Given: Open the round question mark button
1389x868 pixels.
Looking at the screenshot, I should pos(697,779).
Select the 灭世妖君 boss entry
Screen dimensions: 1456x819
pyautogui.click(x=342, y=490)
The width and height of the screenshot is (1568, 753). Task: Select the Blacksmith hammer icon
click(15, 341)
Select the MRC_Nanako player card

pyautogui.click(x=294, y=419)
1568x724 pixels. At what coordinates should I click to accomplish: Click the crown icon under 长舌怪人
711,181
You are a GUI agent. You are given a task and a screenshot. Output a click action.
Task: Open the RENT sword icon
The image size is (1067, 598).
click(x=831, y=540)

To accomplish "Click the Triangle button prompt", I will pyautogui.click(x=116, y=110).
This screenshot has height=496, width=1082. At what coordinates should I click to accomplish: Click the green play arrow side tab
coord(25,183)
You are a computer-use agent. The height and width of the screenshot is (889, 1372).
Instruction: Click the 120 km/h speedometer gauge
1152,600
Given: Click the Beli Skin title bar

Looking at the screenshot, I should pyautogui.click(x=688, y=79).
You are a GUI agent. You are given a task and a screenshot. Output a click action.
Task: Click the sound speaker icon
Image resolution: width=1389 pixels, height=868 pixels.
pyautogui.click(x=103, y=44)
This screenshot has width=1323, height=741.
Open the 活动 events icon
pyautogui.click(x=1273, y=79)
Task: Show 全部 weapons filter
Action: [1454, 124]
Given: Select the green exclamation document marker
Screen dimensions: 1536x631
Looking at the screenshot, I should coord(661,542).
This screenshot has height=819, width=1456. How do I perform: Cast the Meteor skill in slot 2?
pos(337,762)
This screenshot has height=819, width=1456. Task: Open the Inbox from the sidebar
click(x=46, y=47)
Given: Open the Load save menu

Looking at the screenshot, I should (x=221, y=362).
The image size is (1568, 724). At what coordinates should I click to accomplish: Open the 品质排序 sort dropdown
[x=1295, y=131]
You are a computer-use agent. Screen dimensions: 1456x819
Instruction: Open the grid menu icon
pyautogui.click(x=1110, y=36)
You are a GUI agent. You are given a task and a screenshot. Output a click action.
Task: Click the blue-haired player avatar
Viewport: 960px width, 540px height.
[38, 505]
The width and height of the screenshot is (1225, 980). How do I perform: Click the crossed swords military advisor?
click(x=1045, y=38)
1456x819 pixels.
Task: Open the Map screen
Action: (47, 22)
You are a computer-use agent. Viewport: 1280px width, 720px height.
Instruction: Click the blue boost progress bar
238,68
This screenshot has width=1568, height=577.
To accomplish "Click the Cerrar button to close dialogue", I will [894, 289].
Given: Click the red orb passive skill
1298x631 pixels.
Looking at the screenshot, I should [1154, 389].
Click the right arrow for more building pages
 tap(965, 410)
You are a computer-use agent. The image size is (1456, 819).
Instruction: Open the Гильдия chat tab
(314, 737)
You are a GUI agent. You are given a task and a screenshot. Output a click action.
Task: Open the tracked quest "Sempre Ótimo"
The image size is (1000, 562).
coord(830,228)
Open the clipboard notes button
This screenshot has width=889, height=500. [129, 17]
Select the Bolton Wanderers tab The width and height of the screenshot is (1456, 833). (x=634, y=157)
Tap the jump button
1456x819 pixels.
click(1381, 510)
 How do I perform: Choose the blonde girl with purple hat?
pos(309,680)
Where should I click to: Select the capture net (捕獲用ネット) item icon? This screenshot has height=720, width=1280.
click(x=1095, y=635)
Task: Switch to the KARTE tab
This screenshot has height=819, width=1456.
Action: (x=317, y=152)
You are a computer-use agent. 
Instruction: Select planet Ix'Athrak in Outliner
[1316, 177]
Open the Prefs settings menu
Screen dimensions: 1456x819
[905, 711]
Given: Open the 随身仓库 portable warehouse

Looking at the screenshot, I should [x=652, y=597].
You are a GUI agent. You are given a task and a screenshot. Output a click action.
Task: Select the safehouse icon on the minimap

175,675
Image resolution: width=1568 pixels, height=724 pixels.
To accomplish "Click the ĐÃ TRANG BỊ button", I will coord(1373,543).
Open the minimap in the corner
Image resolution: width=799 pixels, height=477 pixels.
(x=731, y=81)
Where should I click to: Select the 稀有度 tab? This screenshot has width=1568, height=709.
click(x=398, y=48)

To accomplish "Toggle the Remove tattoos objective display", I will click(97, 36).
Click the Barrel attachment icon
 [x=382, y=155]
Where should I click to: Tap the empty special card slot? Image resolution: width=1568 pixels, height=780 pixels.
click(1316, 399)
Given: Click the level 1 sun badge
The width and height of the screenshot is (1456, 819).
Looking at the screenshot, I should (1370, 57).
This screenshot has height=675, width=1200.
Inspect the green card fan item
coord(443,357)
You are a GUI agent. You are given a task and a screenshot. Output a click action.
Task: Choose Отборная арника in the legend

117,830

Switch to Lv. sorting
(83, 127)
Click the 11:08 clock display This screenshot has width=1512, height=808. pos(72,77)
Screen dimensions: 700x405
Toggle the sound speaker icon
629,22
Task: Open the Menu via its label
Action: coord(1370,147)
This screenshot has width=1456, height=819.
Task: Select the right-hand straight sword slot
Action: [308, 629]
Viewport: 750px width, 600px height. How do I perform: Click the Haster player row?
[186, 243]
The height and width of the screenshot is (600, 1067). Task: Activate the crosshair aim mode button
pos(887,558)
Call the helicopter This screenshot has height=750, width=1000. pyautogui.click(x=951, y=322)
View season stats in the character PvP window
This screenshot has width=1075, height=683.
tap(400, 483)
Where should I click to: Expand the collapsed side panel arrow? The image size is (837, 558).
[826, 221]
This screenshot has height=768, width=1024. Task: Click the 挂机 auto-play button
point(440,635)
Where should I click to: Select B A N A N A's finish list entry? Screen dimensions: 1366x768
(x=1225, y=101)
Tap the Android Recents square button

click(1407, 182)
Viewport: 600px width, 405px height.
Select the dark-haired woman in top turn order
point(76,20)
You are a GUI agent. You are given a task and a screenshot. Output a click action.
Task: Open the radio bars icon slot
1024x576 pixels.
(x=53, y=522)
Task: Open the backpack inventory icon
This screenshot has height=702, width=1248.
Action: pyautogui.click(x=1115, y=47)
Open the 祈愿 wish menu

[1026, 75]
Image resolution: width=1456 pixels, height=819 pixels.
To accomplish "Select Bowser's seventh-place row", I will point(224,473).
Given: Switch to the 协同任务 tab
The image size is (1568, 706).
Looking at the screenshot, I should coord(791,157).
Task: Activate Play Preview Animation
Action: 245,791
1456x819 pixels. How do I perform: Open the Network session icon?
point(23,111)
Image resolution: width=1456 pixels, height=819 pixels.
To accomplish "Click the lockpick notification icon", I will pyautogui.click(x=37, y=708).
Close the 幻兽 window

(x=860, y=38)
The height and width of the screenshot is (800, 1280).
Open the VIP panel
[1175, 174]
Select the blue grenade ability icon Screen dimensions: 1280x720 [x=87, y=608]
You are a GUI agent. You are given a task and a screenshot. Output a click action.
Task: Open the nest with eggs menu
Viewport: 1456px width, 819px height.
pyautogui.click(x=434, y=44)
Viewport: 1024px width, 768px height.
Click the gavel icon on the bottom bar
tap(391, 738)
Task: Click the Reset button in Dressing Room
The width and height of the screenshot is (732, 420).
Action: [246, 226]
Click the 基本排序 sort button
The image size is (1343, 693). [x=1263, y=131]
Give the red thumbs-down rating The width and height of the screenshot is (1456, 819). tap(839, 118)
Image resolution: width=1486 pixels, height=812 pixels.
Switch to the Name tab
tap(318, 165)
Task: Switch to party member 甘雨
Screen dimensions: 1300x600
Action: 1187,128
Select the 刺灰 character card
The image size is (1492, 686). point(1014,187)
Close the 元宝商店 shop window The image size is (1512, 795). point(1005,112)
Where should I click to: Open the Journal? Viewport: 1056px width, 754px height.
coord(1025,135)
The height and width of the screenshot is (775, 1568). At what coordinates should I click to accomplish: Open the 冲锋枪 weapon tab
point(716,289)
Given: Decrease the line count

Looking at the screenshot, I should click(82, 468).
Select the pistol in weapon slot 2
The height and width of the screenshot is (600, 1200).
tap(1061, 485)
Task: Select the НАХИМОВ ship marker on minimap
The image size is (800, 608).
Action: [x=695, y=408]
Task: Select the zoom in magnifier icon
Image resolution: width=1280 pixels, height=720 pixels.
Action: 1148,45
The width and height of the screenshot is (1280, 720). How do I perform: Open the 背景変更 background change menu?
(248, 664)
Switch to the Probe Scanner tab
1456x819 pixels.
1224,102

◇ ◇ ◇ ◇

→ BRIEF
Could you swap "Instruction" for "Goal" in the items from the line with "The image size is (1568, 724)." through the line with "Looking at the screenshot, I should [x=652, y=597].", and give those lines again with nothing else changed?

→ THE SOLUTION
The image size is (1568, 724). At what coordinates should I click to accomplish: Open the 品质排序 sort dropdown
[x=1295, y=131]
You are a computer-use agent. Screen dimensions: 1456x819
Goal: Open the grid menu icon
pyautogui.click(x=1110, y=36)
You are a GUI agent. You are given a task and a screenshot. Output a click action.
Task: Click the blue-haired player avatar
Viewport: 960px width, 540px height.
[38, 505]
The width and height of the screenshot is (1225, 980). How do I perform: Click the crossed swords military advisor?
click(x=1045, y=38)
1456x819 pixels.
Task: Open the Map screen
Action: (47, 22)
You are a computer-use agent. Viewport: 1280px width, 720px height.
Goal: Click the blue boost progress bar
238,68
This screenshot has width=1568, height=577.
To accomplish "Click the Cerrar button to close dialogue", I will [894, 289].
Given: Click the red orb passive skill
1298x631 pixels.
Looking at the screenshot, I should [1154, 389].
Click the right arrow for more building pages
 tap(965, 410)
You are a computer-use agent. The image size is (1456, 819).
Goal: Open the Гильдия chat tab
(314, 737)
You are a GUI agent. You are given a task and a screenshot. Output a click action.
Task: Open the tracked quest "Sempre Ótimo"
The image size is (1000, 562).
coord(830,228)
Open the clipboard notes button
This screenshot has width=889, height=500. [129, 17]
Select the Bolton Wanderers tab The width and height of the screenshot is (1456, 833). (x=634, y=157)
Tap the jump button
1456x819 pixels.
click(1381, 510)
 How do I perform: Choose the blonde girl with purple hat?
pos(309,680)
Where should I click to: Select the capture net (捕獲用ネット) item icon? This screenshot has height=720, width=1280.
click(x=1095, y=635)
Task: Switch to the KARTE tab
This screenshot has height=819, width=1456.
Action: (x=317, y=152)
You are a computer-use agent. 
Goal: Select planet Ix'Athrak in Outliner
[1316, 177]
Open the Prefs settings menu
Screen dimensions: 1456x819
[905, 711]
Given: Open the 随身仓库 portable warehouse

Looking at the screenshot, I should [x=652, y=597].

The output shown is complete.